In Book 2, Chapter 8, Hardy uses a flashback rife with foreshadowing to describe a new perspective on Thomasin and Wildeve’s wedding. This provides crucial new details about relationships among the characters at this early stage. It also invokes the novel’s theme of miscommunication. The narrator describes that:

The report that Diggory had brought of the wedding, correct as far as it went, was deficient in one significant particular, which had escaped him through his being at some distance back in the church. When Thomasin was tremblingly engaged in signing her name Wildeve had flung towards Eustacia a glance that said plainly, ‘I have punished you now.’ She had replied in a low tone – and he little thought how truly – ‘You mistake; it gives me sincerest pleasure to see her your wife to-day.’

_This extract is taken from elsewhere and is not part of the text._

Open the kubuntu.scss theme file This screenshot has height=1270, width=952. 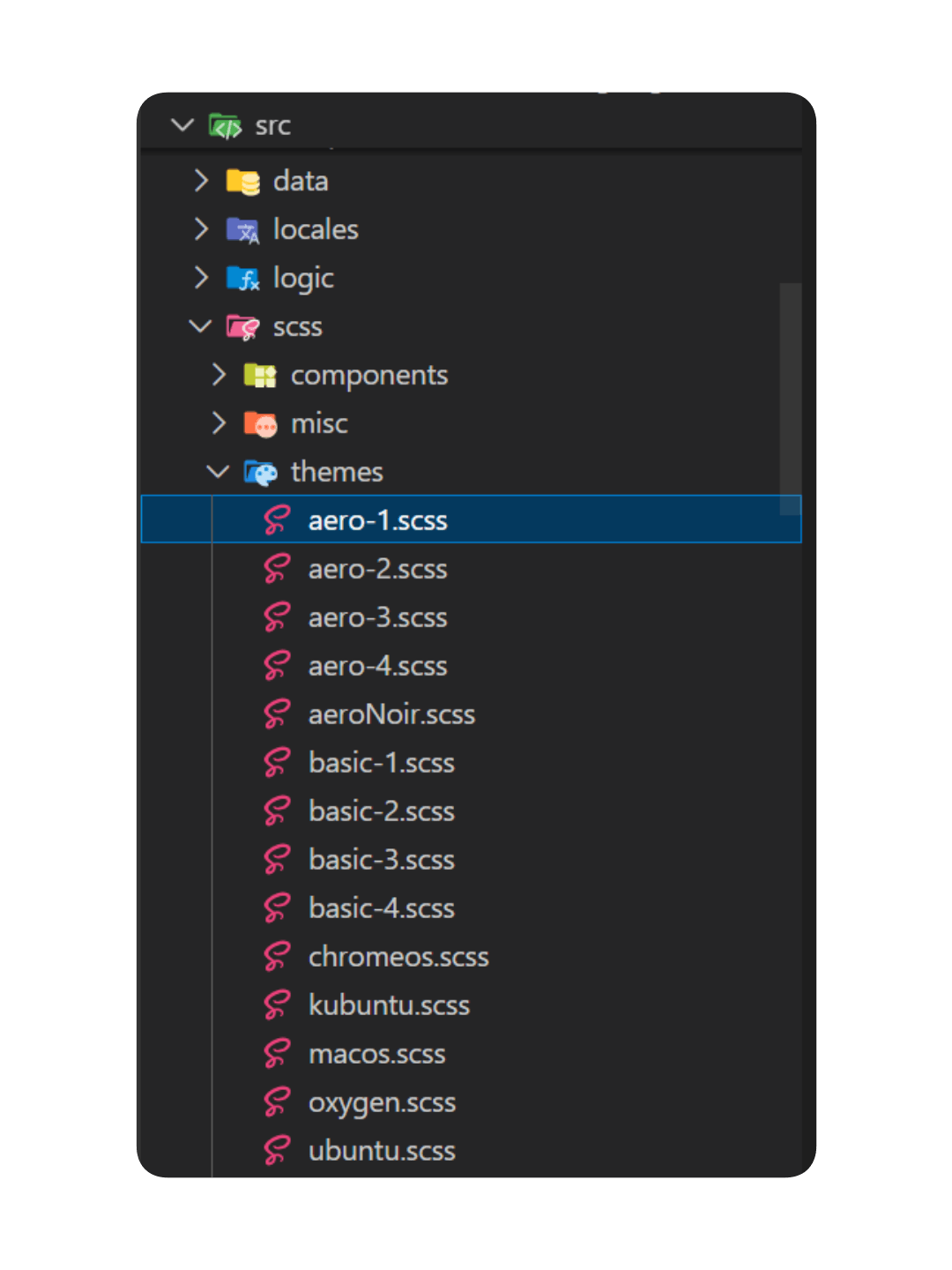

Characters in The Return of the Native are often unable or unwilling to fully understand or communicate their feelings to each other. The flashback to the wedding illustrates this, but it also foreshadows the illicit relationship between Eustacia and Wildeve. The exchange of glances and words “flung” between them are loaded with unspoken tensions and regrets. The narrator notices this, but Diggory, the observer, fails to capture it in his report. Diggory's version of events is woefully incomplete, but not out of malice. It’s because he is unaware of the angry undercurrents between Eustacia and Wildeve. This instance of partial understanding points to a trope of the Naturalist genre that’s central to the book: the notion that people's understanding of events is usually flawed or incomplete, and that this often leads to tragedy. 

Wildeve's glance, which says “plainly… 'I have punished you now,” to Eustacia is another moment of foreshadowing. It's the first explicit indicator of the vindictiveness and pettiness that characterizes his relationship with her. The fact that Eustacia responds with "sincerest pleasure" at seeing him married to another woman further points to the future conflict between these two people.